Birokrasi Kita Masih Sangat Jelek

Selasa, 07 Maret 2017 - 12:53 WIB
Birokrasi Kita Masih...
Birokrasi Kita Masih Sangat Jelek
A A A
JAKARTA - Pemberantasan korupsi memiliki banyak sekali agenda. Mulai dari menjerat para koruptor, mengembalikan kerugian negara, penyelidikan dugaan korupsi di militer dan swasta, membenahi birokrasi, hingga penyelidikan sejumlah kasus besar.

Intinya, tanggung jawab pemberantasan korupsi tak bisa hanya dibebankan pada Komisi Pemberantasan Korupsi (KPK). Diperlukan komitmen lembaga penegak hukum lain untuk ikut aktif mencegah dan menghentikan tindak pidana tersebut. Berikut petikan wawancara tim KORAN SINDO dengan Ketua KPK Agus Rahardjo pada Senin 27 Februari 2017.

Untuk memberikan efek jera, perlukah hakim memberikan hukuman mati koruptor seperti di China?
Hukuman mati itu bukan wacana. Hukuman mati itu di undang-undang kita sudah ada. Kondisionalnya belum ada yang menuntut hukuman mati.
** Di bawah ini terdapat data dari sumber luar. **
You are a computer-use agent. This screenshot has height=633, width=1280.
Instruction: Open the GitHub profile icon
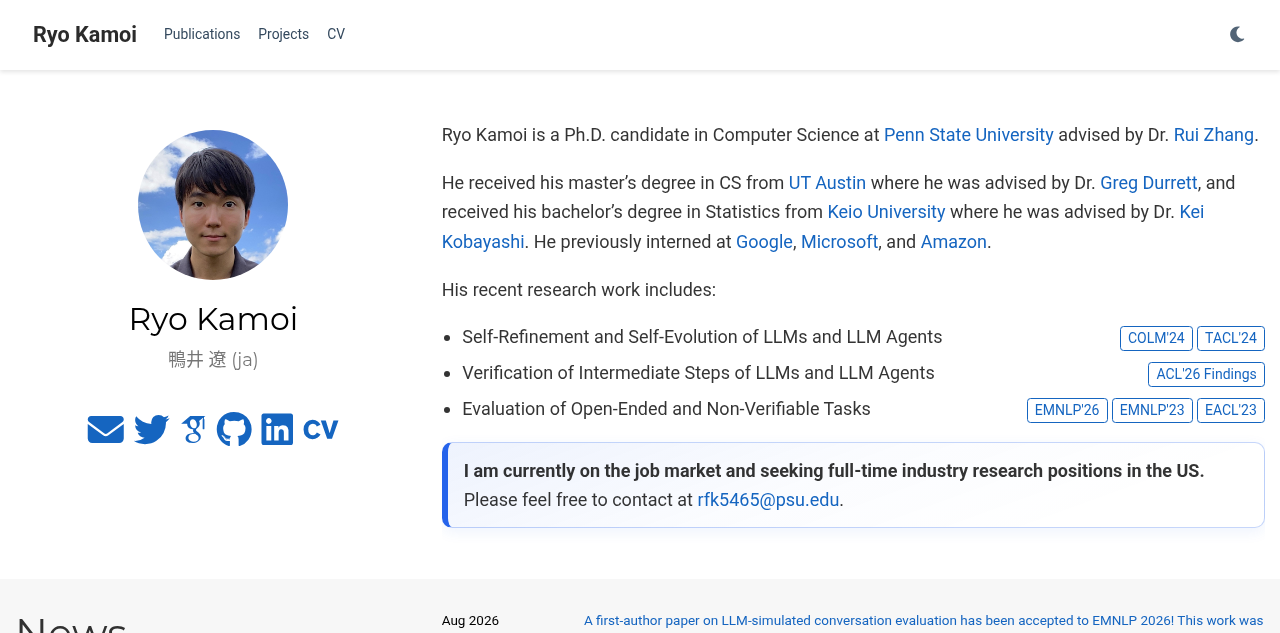234,429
Tapi, kalau hukuman matinya sendiri di undang-undang kita sudah ada (Pasal 2 ayat [2] UU Pemberantasan Tipikor dan penjelasannya). Terutama misalkan untuk hal yang berulang-ulang, kemudian dana bencana alam, itu sebenarnya bisa dihukum dengan hukuman mati.
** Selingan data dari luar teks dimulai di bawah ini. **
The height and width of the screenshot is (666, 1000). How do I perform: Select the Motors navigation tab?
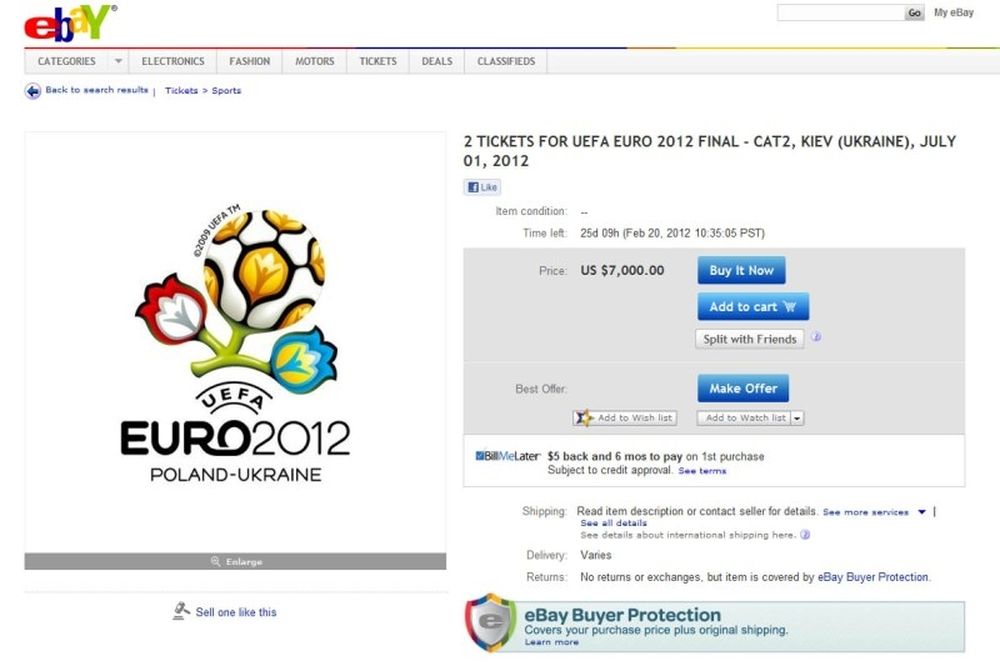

Orang masih mau melakukan korupsi itu banyak hal. Bukan hanya efek jera. Tapi, saya sering menyebut juga, korupsi itu kategorinya dua kan, ada yang karena need (kebutuhan), ada yang karena greedy (rakus).

Maksudnya bagaimana?
Yang karena greedy kita harus hukum keras. Tapi, kalau karena need? Gini loh, Anda bisa membayangkan, pejabat eselon I pada waktu dia dinas mungkin cukup ya. Tapi, begitu dia pensiun, itu dia hanya menerima Rp4,5 juta. Bayangkan kalau yang eselon I yang kawinnya terlambat he he.

Pada waktu dia pensiun, dia masih punya anak mahasiswa, punya duit dari mana dia. Itu kejadian betul loh sehingga dia untuk keamanannya, dia harus punya tabungan ini kalau saya pensiun. Nah, ini kan karena need tadi kan. Ini kan seharusnya enggak boleh terjadi.

(Korupsi karena) need itu harus dicegah. Karena itu, pemerintah harus berhasil melakukan transformasi dan reformasi birokrasi.

Belum kalau Anda membandingkan penyidik di KPK dengan penyidik di Polri sehingga Anda bisa mendengar yang namanya Brigadir Seladi (Brigadir Kepala Seladi, anggota Polantas Polres Malang Kota) ya, yang selain polisi, dia juga tukang mengumpulkan barang bekas.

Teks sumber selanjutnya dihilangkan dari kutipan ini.